Word of The Day
It's Friday night! At least for another six minutes! I don't really have much to say, but I know now that if I don't post regularly I will lose my mojo. Instead of being a day late it'll be two days late. Then I'll be posting once every three days. Then it'll be once a week! I will lose my schedule. I will forget my blog. How can I do that?
In all honesty when I was younger I blogged probably more than I did anything else. I have a creative group of friends. Some are writers. Some are artists. Some are just quirky and unique in their own right. We all got live journal accounts and chaos ensued!
I had and actually still have another blogger account under another email that was basically nothing but my personal feelings. It was everything and anything that was going on in my life whether it be good, bad or indifferent. It was all out there.
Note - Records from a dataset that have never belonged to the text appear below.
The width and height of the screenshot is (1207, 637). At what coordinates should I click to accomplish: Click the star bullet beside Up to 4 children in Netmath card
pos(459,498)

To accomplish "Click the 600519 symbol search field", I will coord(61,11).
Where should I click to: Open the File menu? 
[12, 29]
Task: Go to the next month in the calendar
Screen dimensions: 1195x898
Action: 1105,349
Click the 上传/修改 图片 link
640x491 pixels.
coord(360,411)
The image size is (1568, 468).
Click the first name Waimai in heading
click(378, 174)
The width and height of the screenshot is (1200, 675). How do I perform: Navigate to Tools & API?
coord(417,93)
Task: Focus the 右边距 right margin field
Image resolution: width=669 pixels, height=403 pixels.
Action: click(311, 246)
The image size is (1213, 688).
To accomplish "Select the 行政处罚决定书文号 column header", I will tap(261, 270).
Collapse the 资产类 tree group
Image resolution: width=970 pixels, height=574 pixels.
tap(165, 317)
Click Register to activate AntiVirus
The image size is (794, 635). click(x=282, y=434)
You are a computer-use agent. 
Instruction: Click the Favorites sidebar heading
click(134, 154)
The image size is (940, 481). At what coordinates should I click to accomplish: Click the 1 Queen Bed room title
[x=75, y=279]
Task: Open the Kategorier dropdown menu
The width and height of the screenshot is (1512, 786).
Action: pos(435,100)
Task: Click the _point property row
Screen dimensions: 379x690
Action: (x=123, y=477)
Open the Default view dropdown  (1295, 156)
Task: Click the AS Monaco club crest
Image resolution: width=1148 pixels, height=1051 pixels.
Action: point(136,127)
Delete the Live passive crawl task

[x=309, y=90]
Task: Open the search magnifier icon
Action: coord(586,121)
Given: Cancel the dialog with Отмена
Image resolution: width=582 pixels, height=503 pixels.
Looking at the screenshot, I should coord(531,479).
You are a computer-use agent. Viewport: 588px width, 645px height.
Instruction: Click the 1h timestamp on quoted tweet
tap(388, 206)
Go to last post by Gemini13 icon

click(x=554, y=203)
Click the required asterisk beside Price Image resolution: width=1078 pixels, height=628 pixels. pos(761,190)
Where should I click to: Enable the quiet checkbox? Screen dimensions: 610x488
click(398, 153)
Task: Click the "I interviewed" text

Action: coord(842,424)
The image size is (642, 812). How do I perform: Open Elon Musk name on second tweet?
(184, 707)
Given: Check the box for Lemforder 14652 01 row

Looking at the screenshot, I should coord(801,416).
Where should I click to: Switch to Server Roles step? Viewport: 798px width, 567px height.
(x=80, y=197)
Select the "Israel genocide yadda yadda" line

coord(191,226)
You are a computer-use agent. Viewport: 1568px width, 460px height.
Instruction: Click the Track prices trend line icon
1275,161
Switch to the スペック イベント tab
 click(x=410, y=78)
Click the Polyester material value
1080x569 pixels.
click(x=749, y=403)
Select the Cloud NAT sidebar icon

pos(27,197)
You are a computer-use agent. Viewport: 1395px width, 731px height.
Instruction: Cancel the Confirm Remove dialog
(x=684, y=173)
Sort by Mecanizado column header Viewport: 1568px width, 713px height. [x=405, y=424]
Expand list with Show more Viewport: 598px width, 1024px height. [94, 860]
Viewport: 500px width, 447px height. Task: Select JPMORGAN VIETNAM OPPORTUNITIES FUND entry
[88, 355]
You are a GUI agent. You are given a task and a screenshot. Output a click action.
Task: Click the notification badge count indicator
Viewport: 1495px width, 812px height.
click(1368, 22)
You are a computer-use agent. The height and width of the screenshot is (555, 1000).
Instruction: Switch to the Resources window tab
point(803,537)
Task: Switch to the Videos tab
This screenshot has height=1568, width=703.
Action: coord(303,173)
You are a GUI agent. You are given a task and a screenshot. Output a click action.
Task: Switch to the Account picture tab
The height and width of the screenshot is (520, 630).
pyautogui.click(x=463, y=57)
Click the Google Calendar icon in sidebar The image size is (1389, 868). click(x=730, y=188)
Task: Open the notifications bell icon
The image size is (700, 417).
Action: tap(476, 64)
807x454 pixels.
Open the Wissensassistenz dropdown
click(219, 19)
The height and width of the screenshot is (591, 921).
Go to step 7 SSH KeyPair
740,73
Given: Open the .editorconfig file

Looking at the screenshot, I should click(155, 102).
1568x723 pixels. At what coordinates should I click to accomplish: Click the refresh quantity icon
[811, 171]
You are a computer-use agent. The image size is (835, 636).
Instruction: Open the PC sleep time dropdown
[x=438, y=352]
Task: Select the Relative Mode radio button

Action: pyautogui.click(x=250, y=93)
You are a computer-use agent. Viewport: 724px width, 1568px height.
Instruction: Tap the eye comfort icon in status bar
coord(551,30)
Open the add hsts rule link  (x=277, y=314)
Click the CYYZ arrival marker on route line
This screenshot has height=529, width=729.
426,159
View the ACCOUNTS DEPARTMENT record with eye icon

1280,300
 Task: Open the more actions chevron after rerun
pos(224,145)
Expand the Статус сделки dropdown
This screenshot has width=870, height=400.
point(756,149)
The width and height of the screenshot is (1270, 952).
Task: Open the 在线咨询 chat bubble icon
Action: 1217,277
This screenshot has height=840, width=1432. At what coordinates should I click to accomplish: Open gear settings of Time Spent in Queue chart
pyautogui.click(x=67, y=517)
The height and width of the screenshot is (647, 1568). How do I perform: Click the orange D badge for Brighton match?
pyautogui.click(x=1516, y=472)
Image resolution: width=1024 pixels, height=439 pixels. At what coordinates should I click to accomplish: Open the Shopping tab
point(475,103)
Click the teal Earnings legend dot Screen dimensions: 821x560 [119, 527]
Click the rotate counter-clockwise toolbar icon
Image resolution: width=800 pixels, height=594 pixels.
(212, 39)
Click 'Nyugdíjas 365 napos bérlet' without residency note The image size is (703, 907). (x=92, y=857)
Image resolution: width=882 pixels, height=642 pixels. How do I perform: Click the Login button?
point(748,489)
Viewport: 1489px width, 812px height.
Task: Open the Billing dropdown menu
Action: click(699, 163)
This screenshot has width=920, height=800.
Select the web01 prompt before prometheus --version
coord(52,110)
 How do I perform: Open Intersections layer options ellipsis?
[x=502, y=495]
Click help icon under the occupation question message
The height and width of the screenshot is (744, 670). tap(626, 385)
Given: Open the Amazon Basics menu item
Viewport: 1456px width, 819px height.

It was out there how I was stressing because my husband had cancer. I was stressing because my sister was having a double lung transplant and then five years later died from Cystic Fibrosis. If you want to be technical she was my husbands sister, but we've known each other since we were fifteen. We were both born in the same year, even if it was at different ends. I was born at the beginning of the year she at the end. We both had the same middle names. The same hair color and eye color. We were in fact sisters.
I realize how open I used to be whether it was simply to my friends or I let everything out in a blog post. I've noticed how not open I am anymore. How I tend to bottle things up and think I need to be the strong one. My secret for the Crusader's Challenge was how I am the secret rock, and I am.
The question is....how much has that affected me. More so, at least for me. How has it affected my writing?